A recent trend has taken over TikTok called “Girl Math” that has been all over my “for you page”. It has amassed millions of views from people all over the world, including a few in the Meridian office, and even has it’s own theme song.
Girl math is essentially a type mental accounting in that you justify certain spending.
Examples of Girl Math include:
- If you pay in cash for something, it is “free” as the money is no longer (or never was) in your bank account. Think monopoly money.
- Using a gift card to purchase something, whether or not you bought the gift card, your purchase is “free.”
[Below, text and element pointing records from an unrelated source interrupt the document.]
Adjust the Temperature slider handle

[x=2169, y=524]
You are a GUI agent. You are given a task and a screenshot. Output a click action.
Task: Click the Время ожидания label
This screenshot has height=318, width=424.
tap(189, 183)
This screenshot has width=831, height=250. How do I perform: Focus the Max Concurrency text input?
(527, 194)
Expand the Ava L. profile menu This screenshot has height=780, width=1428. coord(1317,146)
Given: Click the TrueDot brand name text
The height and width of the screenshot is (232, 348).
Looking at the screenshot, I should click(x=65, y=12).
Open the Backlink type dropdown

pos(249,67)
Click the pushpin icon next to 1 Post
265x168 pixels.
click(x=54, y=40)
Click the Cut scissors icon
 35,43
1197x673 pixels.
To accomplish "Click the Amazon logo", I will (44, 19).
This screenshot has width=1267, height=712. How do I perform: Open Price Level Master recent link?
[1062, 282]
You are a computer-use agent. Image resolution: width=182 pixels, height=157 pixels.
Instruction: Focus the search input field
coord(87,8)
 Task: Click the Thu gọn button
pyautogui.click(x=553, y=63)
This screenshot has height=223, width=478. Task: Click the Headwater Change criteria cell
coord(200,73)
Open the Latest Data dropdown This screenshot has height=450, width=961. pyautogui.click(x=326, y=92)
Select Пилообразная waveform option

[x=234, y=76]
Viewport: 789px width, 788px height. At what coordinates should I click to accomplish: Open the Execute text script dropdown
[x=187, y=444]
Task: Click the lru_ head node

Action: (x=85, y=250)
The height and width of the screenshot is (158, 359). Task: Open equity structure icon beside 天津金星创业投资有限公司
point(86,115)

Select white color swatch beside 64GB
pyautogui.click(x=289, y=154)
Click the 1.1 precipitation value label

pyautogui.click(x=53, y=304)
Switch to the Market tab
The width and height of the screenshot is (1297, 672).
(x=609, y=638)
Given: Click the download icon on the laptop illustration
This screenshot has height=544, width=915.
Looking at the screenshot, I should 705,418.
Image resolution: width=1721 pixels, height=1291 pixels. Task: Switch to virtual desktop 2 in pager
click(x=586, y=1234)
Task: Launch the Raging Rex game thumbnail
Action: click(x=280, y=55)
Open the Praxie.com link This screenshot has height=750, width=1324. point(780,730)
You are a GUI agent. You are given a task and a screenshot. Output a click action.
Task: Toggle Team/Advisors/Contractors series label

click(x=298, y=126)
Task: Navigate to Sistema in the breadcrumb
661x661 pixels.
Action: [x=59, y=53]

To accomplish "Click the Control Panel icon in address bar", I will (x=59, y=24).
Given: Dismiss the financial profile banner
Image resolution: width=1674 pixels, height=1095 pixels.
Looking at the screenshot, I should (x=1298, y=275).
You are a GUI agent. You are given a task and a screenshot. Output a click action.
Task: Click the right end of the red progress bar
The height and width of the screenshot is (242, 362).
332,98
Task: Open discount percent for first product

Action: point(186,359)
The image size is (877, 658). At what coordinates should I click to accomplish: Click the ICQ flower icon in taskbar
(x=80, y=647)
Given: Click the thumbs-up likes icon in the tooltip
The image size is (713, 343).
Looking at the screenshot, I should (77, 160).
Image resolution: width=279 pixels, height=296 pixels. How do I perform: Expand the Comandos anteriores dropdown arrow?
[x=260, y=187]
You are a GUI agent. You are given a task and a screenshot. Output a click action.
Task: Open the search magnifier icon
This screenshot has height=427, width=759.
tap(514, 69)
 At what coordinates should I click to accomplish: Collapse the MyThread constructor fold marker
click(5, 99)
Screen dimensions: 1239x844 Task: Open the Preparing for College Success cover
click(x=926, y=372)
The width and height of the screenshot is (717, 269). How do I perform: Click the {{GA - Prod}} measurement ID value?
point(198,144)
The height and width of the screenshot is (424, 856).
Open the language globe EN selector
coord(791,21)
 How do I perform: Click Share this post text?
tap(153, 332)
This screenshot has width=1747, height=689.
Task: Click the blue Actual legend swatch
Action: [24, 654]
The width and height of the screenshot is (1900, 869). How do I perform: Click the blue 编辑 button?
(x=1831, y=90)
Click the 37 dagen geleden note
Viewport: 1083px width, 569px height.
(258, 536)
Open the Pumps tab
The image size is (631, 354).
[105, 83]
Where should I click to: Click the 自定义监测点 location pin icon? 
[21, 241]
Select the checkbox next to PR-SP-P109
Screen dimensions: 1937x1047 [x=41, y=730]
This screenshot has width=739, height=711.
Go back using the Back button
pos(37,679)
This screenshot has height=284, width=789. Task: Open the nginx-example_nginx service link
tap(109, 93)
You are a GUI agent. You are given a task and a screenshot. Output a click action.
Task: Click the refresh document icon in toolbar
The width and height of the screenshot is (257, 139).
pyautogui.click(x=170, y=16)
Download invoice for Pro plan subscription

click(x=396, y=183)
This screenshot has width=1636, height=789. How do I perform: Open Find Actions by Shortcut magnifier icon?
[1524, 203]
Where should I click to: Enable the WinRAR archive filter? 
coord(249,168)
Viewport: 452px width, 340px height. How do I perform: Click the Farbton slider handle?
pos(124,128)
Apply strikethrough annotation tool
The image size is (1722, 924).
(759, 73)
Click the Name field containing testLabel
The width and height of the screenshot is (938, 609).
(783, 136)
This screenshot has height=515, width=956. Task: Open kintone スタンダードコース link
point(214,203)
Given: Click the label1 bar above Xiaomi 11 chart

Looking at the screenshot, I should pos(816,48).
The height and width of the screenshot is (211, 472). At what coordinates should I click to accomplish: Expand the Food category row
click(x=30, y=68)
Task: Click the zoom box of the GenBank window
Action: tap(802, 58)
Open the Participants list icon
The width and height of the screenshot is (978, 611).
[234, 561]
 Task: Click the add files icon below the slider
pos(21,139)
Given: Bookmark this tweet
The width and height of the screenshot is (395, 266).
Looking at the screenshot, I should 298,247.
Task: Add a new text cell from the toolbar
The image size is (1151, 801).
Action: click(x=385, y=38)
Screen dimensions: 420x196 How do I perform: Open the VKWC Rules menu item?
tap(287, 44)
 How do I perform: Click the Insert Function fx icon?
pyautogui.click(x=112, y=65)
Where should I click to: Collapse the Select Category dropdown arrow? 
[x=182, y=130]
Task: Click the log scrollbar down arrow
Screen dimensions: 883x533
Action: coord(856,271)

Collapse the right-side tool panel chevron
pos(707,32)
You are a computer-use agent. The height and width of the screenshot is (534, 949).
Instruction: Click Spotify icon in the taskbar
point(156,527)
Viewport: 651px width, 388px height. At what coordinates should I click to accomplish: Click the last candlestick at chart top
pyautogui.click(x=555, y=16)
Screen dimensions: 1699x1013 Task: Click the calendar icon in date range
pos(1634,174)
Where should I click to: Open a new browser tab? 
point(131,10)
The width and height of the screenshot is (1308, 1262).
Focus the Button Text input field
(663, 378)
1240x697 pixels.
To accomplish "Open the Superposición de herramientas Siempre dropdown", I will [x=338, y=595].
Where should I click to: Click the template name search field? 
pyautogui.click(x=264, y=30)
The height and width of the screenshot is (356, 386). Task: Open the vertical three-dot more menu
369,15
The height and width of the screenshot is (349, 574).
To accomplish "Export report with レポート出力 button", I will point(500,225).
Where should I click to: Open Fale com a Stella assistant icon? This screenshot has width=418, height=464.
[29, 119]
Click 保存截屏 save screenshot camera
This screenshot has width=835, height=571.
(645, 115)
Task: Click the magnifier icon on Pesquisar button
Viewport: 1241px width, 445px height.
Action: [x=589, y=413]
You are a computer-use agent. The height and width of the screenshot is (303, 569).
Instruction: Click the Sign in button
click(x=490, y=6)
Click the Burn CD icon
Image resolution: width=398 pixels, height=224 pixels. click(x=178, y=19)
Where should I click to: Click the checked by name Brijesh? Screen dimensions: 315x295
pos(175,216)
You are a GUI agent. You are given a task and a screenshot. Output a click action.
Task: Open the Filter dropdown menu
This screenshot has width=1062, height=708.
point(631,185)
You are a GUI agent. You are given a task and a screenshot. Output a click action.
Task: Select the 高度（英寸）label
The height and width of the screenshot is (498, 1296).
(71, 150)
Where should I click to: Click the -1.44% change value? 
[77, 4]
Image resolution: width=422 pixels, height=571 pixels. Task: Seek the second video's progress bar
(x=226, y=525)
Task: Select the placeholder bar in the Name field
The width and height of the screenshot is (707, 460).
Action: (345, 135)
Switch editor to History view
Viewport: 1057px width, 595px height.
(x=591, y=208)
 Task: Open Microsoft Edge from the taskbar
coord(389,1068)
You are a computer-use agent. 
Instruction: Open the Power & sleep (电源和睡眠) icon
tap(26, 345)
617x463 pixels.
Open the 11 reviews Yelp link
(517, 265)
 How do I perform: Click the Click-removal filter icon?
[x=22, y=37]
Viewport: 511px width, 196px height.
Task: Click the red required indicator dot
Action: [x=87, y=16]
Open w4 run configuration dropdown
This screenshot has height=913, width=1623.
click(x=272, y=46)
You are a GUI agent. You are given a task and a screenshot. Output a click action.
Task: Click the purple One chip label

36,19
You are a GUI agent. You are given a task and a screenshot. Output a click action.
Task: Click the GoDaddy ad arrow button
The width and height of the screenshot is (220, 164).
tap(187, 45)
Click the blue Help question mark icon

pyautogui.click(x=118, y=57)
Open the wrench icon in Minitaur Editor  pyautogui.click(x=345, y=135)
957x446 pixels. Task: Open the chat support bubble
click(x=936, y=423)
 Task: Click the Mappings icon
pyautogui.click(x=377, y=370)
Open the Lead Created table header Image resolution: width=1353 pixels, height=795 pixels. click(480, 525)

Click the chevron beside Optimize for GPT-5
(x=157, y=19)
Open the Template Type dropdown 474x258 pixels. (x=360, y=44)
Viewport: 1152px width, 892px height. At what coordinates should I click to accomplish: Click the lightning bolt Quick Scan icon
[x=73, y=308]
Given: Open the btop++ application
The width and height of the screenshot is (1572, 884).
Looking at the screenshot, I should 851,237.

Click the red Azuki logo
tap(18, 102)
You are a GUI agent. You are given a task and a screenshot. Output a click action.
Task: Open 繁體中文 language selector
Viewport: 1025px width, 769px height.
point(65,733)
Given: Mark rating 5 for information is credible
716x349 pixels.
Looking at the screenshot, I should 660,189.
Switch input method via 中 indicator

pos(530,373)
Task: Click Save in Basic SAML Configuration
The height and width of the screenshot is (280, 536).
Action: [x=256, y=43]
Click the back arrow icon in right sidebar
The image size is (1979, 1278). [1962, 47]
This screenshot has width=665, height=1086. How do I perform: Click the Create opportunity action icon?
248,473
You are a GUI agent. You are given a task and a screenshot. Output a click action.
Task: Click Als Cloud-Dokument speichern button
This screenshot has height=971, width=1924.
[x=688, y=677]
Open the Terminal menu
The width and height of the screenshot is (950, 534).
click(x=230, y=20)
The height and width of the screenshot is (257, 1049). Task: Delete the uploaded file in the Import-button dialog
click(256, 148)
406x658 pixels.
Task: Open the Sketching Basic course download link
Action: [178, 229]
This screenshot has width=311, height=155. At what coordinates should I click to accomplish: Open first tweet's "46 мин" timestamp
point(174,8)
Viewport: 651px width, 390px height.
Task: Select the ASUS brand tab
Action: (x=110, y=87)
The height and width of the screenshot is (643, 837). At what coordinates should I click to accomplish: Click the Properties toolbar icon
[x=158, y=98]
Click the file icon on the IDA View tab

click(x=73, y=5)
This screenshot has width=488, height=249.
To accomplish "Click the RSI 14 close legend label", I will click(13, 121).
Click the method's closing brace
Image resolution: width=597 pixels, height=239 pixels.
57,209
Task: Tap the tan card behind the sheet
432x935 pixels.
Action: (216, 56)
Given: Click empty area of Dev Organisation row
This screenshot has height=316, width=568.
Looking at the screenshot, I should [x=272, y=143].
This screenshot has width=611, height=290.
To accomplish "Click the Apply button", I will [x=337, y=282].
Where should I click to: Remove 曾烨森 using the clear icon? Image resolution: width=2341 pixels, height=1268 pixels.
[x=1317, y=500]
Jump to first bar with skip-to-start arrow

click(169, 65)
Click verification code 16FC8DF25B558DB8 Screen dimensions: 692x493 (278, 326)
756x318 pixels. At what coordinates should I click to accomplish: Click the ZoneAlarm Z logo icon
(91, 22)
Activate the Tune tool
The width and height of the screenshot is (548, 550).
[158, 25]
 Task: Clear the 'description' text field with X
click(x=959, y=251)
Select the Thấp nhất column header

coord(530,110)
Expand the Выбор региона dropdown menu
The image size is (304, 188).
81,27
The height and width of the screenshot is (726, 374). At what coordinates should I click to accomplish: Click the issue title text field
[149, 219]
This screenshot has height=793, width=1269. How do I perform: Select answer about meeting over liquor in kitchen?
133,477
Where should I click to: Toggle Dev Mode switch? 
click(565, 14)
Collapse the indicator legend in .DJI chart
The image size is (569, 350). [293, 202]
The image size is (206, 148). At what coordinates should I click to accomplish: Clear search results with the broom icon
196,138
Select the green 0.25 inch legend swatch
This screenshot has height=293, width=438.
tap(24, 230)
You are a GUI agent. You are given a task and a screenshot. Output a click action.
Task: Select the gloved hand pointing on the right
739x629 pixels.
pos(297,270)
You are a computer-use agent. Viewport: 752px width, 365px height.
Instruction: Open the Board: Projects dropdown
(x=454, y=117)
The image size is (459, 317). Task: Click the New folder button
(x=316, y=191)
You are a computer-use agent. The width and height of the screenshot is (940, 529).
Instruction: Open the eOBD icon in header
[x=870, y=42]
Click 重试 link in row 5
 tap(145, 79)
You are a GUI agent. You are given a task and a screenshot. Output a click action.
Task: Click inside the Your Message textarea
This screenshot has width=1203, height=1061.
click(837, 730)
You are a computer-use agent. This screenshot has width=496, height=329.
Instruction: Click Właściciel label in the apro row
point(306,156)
- “If I am looking at buying something for $60 online and shipping is $20, but I get free shipping if I spend $100, then I am definitely spending $100 – and in my head, I saved $20 on shipping, because even though I spent an extra $40 to get to $100, I got a tangible product for that, whereas to me shipping is intangible and I get nothing from it.”
- Loading your Starbucks or Chick-fil-A app up with money so when you use the app it’s “free” coffee or nuggets.
- The balance in your Venmo account and paying someone using that balance, is “free”.
- Using rewards from a credit card is “free”.
- If you save more money than you spent on a item due to it being on sale, it’s “free”.
I’ve been guilty of just about all of these examples.
While it’s comforting to know that I’m not alone in this logic, it’s not really all that logical when you break it down. There’s no such thing as “free” money (other than your employer match in your 401k). Brad Olsen, principal economist at Infometrics “I understand why there’s a need to justify spending in this economy.”
Mental accounting can distort our perceptions of money and lead us to spend based on intuition, rather than reason. Luckily, by making a concerted effort to break these bad financial habits, it is possible to prevent yourself from making these mistakes. The best thing you can do to avoid mental accounting is to be deliberate with your money: think critically about your spending habits including the whole picture with your long term goals in mind, and honestly ask yourself if there is any room for improvement.
Using a tool like Mint.com will clearly show you exactly where your funds are going every month. With Mint you can set realistic goals and budget to live within your means. And don’t forget to “pay yourself first” by putting money into savings after paying your bills so you can buy the nice dress, vacation, or new tires (boring)! without relying on credit cards or “free money”.
Not to throw ladies under the bus on this one, men are equally as guilty: the amount of money spent of golf balls that are forever lost on the course is astronomical.